Provided material:
════════════════

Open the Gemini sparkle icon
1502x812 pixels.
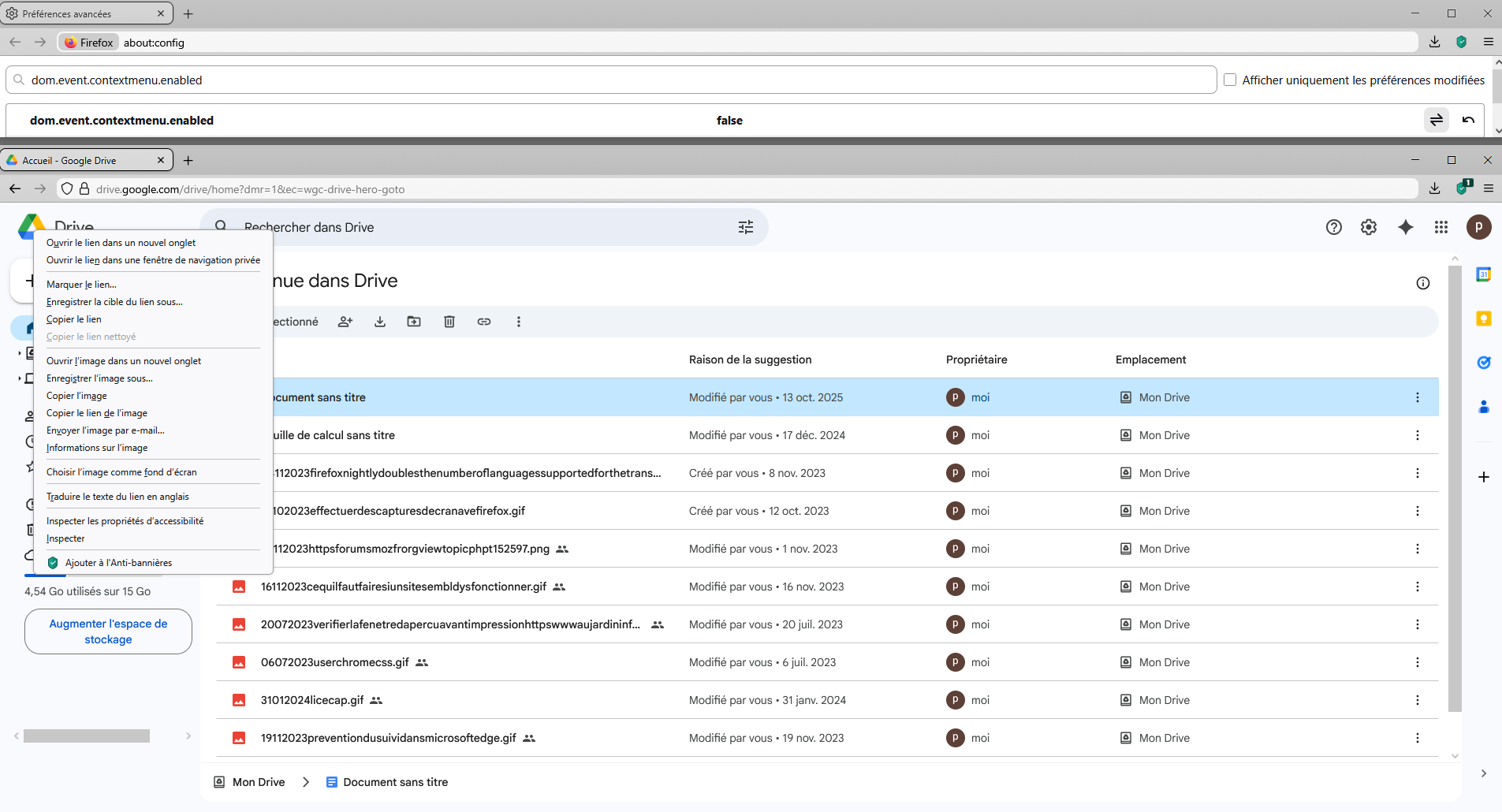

════════════════

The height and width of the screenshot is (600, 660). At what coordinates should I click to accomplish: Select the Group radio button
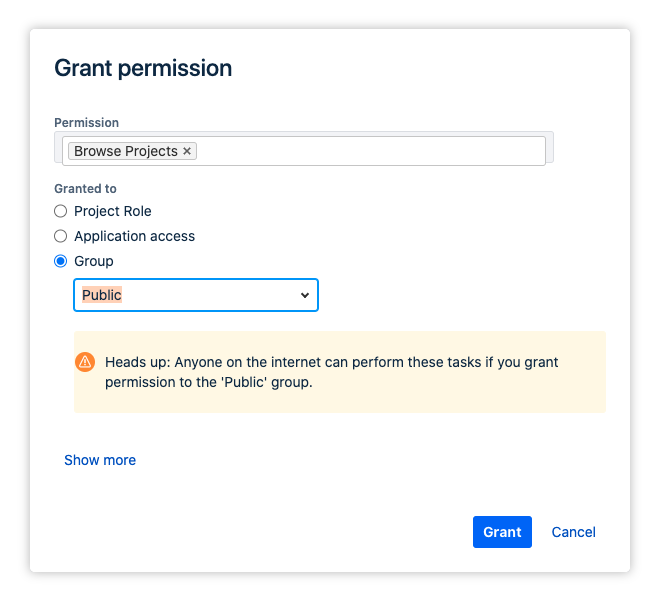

════════════════

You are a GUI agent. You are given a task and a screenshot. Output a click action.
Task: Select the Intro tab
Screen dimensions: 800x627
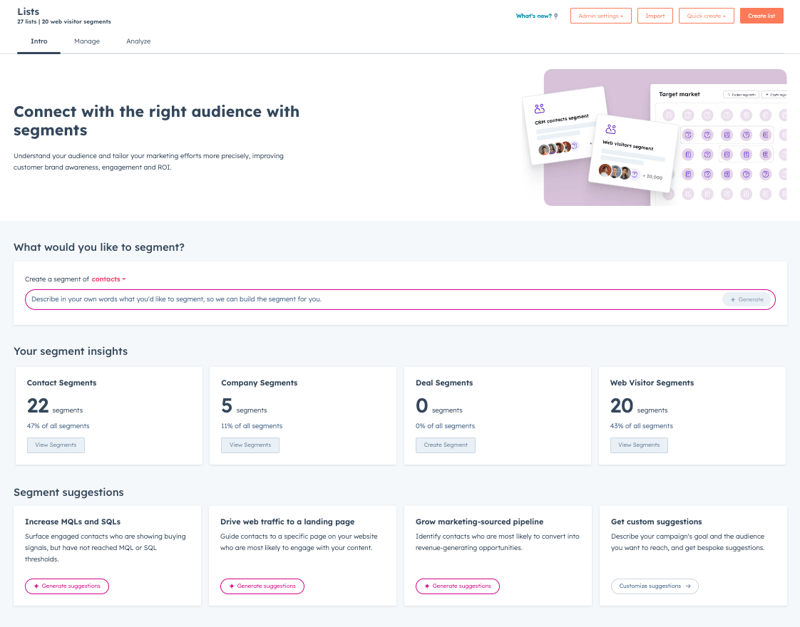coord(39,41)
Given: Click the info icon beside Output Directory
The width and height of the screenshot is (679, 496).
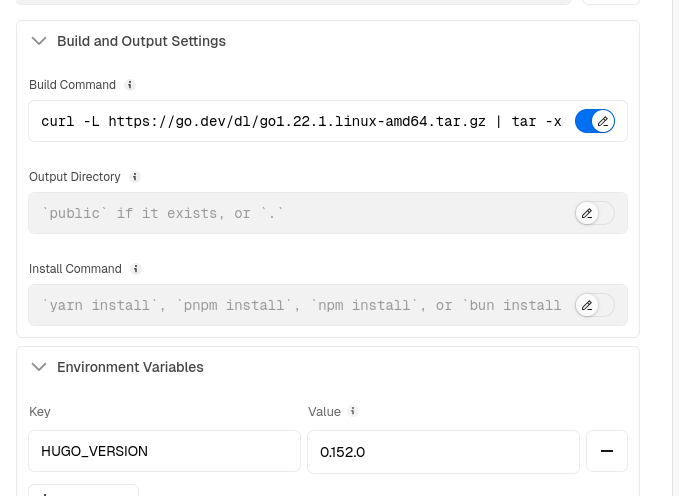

════════════════

Task prompt: Only the lines containing "width" are needed; pull them out of the listing.

Task output:
The height and width of the screenshot is (600, 660). At what coordinates should I click to accomplish: Select the Group radio button
The width and height of the screenshot is (679, 496).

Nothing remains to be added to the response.